Text block:
The walk of faith - one of our rickety bridges that got flooded!

 

We had found out more about each other.  We had, at times, gotten on each other’s nerves.  But the common goal of being open and loving people through the vehicle of drilling wells, playing with children, or pulling teeth, had kept us united in our diversity.  We felt accomplished.  We felt satisfied.  And we felt connected – like a family.

At the end of every trip, we usually partake in a practice called “Communion.”  Communion comes from the tradition where Jesus, on the night before he died, had a final meal with His disciples.  At the meal, as they all talked and shared together, He took the bread that they were all getting ready to eat, thanked God for it, and then broke it into pieces and handed it out to His friends.  But as He broke it, He said this strange phrase:  ”Take this bread and eat it – this is my body which is broken for you…”  And I can imagine them confused and wondering what Jesus meant.  Then Jesus takes a cup of wine, and blessing it, says to His friends again, “this is my blood which is poured out for you as a sacrifice to forgive sins.  Drink this in remembrance of Me.”  And so this tradition, known as Communion, is what a lot of churches partake of.  (You can read about this tradition in Matthew 26:26-30 in the Bible)

In most churches, when they partake of Communion, it is a small wafer-type bread piece, almost smaller than a cracker.  And in some churches, for the Communion wine, it is either real wine, or grape juice, but it is a small sip from a tiny cup or a small sip from a cup that is shared.  And this service, known as Communion, is usually a symbol of taking Christ into the person, just like He said, “do this in remembrance of Me.”  And so at most Communion services, it is used as a symbol of forgiveness – taking in Christ’s “blood” to cleanse us from our sins, or partaking of His body to give us spiritual sustenance.

These practices of Communion are good reminders of what He did and still does do for us in our lives…

But what if Jesus actually literally meant what He said??

What if Jesus, when He said, “Do this in remembrance of Me” was talking about more than just eating a wafer or sipping a gulp of grape juice?  What if Jesus was saying, “Live this kind of lifestyle.  BE bread to someone, like I have been and am BREAD to you!  SACRIFICE your comfort, your selfishness, your lifestyle and pour it out for someone else.  BE a life-giving flood of love to others.  LIVE THIS IN REMEMBRANCE OF ME.”

And silly us – what if we are the ones who make it all hard and symbolic?  Did Jesus really mean for us to eat a tiny wafer and swallow a gulp of juice as a powerful reminder of His love and life?  Don’t get me wrong – these symbols can be powerful reminders to us of what He did and is doing in our lives.  However, we, as humans, are usually the ones who make things a lot more complicated then they were meant to be.  What if Jesus was talking about real life, and how we are to LIVE in a lifestyle of COMMUNION with ALL people, everywhere, because we are in COMMUNION with Him?

Recorded information:
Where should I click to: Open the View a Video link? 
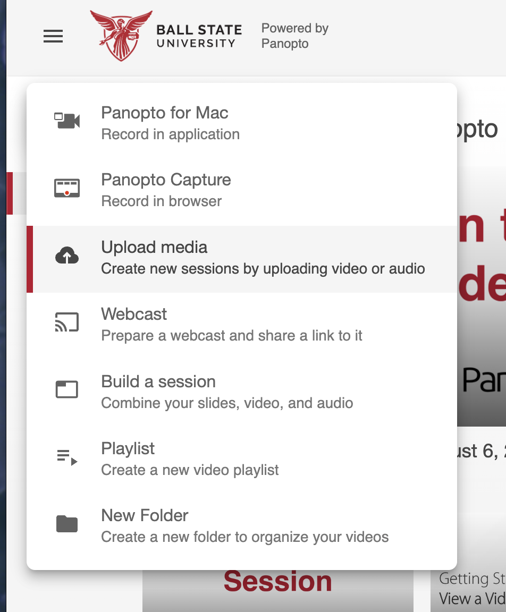coord(471,599)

Things to do:
1. In the passage on Communion, which Bible reference is given for reading about the tradition?
2. Extract the words of the passage on Communion starting at "We had found" and ending at "like a family.".
3. Continue the passage on Communion from the point where it stops.
The data is not needed here.

Task results:
1. Matthew 26:26-30

2.
We had found out more about each other.  We had, at times, gotten on each other’s nerves.  But the common goal of being open and loving people through the vehicle of drilling wells, playing with children, or pulling teeth, had kept us united in our diversity.  We felt accomplished.  We felt satisfied.  And we felt connected – like a family.

3.
Now I’m not talking about a commune.  What I’m talking about is actually being the body of Christ and the blood of Christ to every person I come in contact with.  And in every miniscule detail of my life, I am then living a lifestyle of communion with Christ and with the world around me.  I become bread – whether that means listening to someone, or feeding someone, or connecting someone with an organization that can help them, etc.  I become the wine to others – whether that means forgiving others, or providing them with a safe place to just be, or to help quench their thirst, or to help carry their burdens and help them smile or laugh again.  I BE who God made me to be, in where ever I find myself to be.  And I do this because God did it for me.  I do this, I live this, I BE this because I am in COMMUNION with that God of LOVE.  And therefore I am in COMMUNION with every other sacred living being around me.  And it’s not something I fake – it’s something I am!

What if this is what it means to be in Holy Communion?  The wafer and juice are nice reminders, but what if Jesus was talking about something entirely more radical and real?  What would it look like if we lived this kind of love in every part of our lives?  What if we took on His challenge and lived a lifestyle of “Do this in remembrance of Me” in every situation we encountered.  What if we actually became LOVE with skin on?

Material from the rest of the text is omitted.